MetroHealth Unveils Plan to Revitalize Community with Hospital in a Park

By Roxanne Squires

CLEVELAND — We all recognize that hospitals are designed to help heal patients; but what if they could also be designed to help heal communities? This is the question MetroHealth is attempting to answer with the unveiling of its latest hospital transformation plan.

MetroHealth has begun a nearly $800 million project with Minneapolis-based HGA Architecture, converting half of the county health system’s main campus on West 25th Street into open green space with connections to the nearby Towpath Trail and other amenities. With this connective design, MetroHealth aims to bolster community wellness as the hospital becomes a major open and active space that can be used by everyone for activity to promote health and community engagement.

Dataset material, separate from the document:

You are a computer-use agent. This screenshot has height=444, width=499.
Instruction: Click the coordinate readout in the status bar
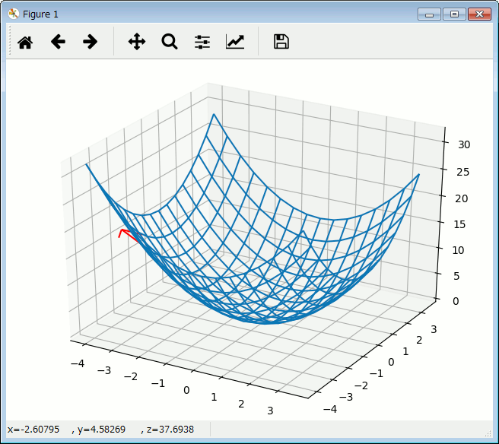point(100,430)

With only one to two acres of green space on the campus, this transformation will ultimately transform 25 acres of the 52-acre campus into green space, with the designs’ bottom-line ensuring the makeover of a gray and crowded campus into what they are calling a “hospital in a park.”

Hospital in a Park

The key features of this transformation plan include the installment of a roughly six- to eight-acre park along West 25th Street, west of Scranton Road and south of MetroHealth Drive, with the space now occupied by the fortress-like Outpatient Plaza, a garage and treatment facility built in 1992. With a new hospital bed tower situated on the southern edge of the campus, MetroHealth would build a new Ambulatory Care Center and an extensive MetroHealth Wellness Gardens.

The MetroHealth Elisabeth Severance Prentiss Center, a nursing home built in 2000 that now inhabits the future site of the wellness gardens, would be removed and replaced by a new tower on the north side of the campus at West 25th Street and Sackett Avenue. The northeast corner of the campus, now dominated by surface parking, would also become a collection of park-like spaces, with covered parking and indoor walkways making it so patients and visitors will not have to walk outside. The new layout reduces patient and visitor walking distance by 40 percent and eliminates almost all surface parking, according to a statement. Walkways throughout the campus will also include a looped path connected to the Towpath trail.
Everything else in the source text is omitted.